Ceija Stojka, peintre rom rescapée des camps

Les témoignages de la persécution des tziganes par les nazis sont rares. Ceija Stojka est l’une des seules à avoir écrit et peint son histoire. Ayant survécu à l’horreur absolue de trois camps de concentration : Auschwitz-Birkenau, Ravensbrück et Bergen-Belsen, elle attendra 40 ans pour commencer à peindre et à écrire et témoigner pour combattre l’oubli.

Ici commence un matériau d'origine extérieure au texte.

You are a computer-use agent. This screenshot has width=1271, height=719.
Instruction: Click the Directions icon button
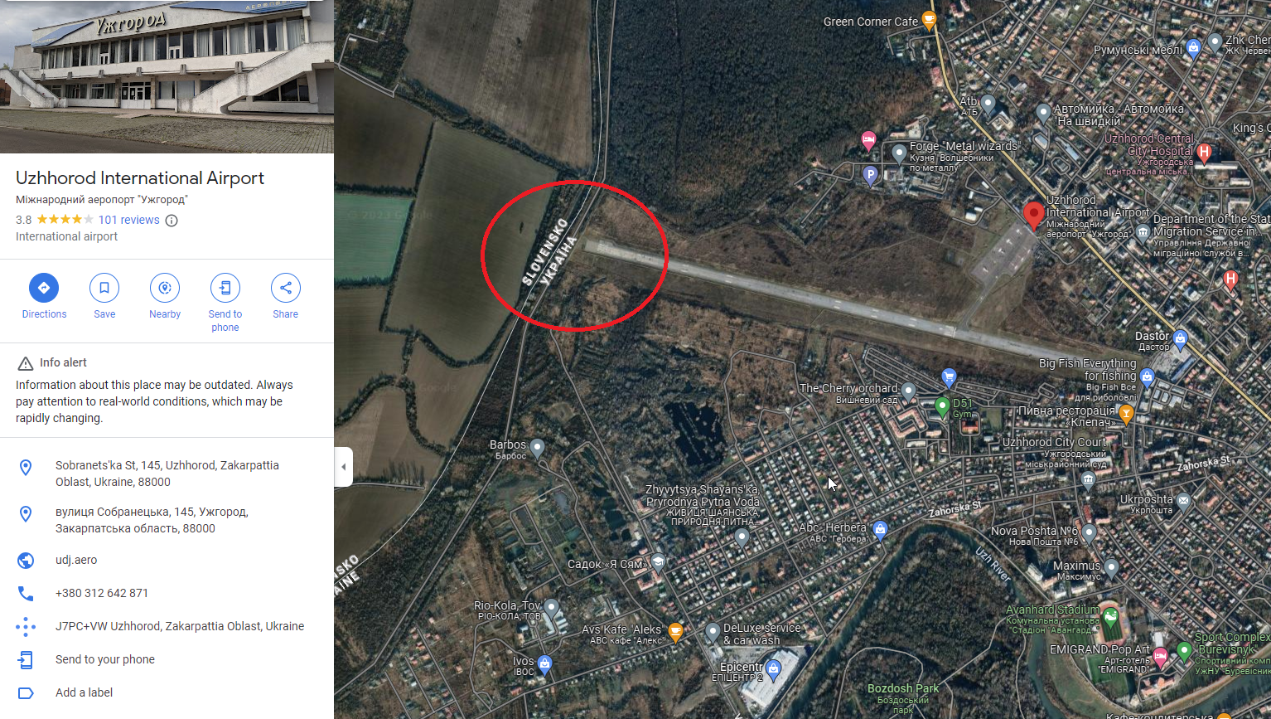pyautogui.click(x=44, y=288)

Ceija Stojka est née le 28 mai 1933 à Kraubath an der Mur en Styrie(Autriche) dans une famille de six enfants. Ses parents étaient marchands de chevaux rom d’Europe Centrale. A la suite de l’Anschluss en 1938, la famille issue des Lovara, une longue lignée de marchands de chevaux originaire de Hongrie mais installée en Autriche depuis des siècles  est obligée de se sédentariser en transformant la roulotte en cabane de bois.
A l’âge de 10 ans, après l’arrestation de son père en 1941 (il meurt à Dachau en 1942), et avoir vécu cachée avec sa mère et ses frères et soeurs, la famille est arrêtée puis déportée dans 3 camps successivement desquels elle survit. De cette période, elle dira : »Je n’ai pas peur, ma peur est restée à Auschwitz et dans les camps, Auschwitz est mon manteau, Bergen Belsen ma robe et Ravensbrück mon tricot de corps, de quoi devrais-je avoir peur »,
Après la capitulation de l’Allemagne, Ceija et sa mère rejoignent Vienne. Elle y vend des tapis et des tissus en porte-à-porte ou sur les marchés jusqu’en 1984. Elle a trois enfants.
40 ans plus tard, en 1988, alors qu’elle a 55 ans, elle ressent la nécessité de parler de cette époque douloureuse de sa vie en se lançant dans un travail de mémoire en écrivant plusieurs ouvrages (4 livres entre 1988 et 2005) dans un style poétique et très personnel, qui font de cette autodidacte la première femme rom rescapée des camps de la mort qui témoigne de son expérience  concentrationnaire contre l’oubli et le déni, contre le racisme ambiant. Elle endosse alors très vite un rôle de militante et activiste pro-rom dans la société autrichienne.

 À partir des années 1990, elle commence à peindre et à dessiner et s’y con centrera jusqu’à peu de temps avant sa disparition en 2013.

Son œuvre, peintures ou dessins, réalisée en une vingtaine d’années entre 1988 et 2012, sur papier, carton fin ou toile, compte plus d’un millier de pièces dont 150 viennent d’être exposées pour la première fois à Paris à La Maison Rouge. Ceija peignait tous les jours, dans son appartement de la Kaiserstrasse à Vienne,  à l’acrylique, souvent avec les doigts, recouvrant la toile ou le papier d’une épaisse couche de peinture. On retrouve deux lignes différentes dans son oeuvre, la période de la vie heureuse en roulotte dans la campagne autrichienne avec d’autres roms et la terrible période de la guerre et de la déportation endurée par sa famille sans oubliés les prés de 500 000 Roms morts tués par les nazis.

L’exposition montre d’ailleurs les différentes périodes dans les différentes salles. C’est tout d’abord un oeil double qui nous accueille et nous invite à ne pas fermer les yeux sur ce qui s’est passé, on découvre ensuite la photographie de l’artiste. Tout commence par « Quand on roulait » puis « La cache, la traque, la déportation », ensuite « Les camps » Auschwitz, Ravensbruck et Bergen-Belsen, enfin « Le retour à la vie »où l’on retrouve les fruits et les légumes mais aussi les tournesols, fleurs qui cherchent le soleil apportant l’espérance pour cette femme qui a vécu grâce à sa foi et grâce à la Vierge qu’elle représente dans ses tableaux.

Pour quitter l’exposition, on se retrouve accompagné de nuée de corbeaux qui symbolisent la mort mais qui dans la culture rom joue un rôle de messager entre morts et vivants.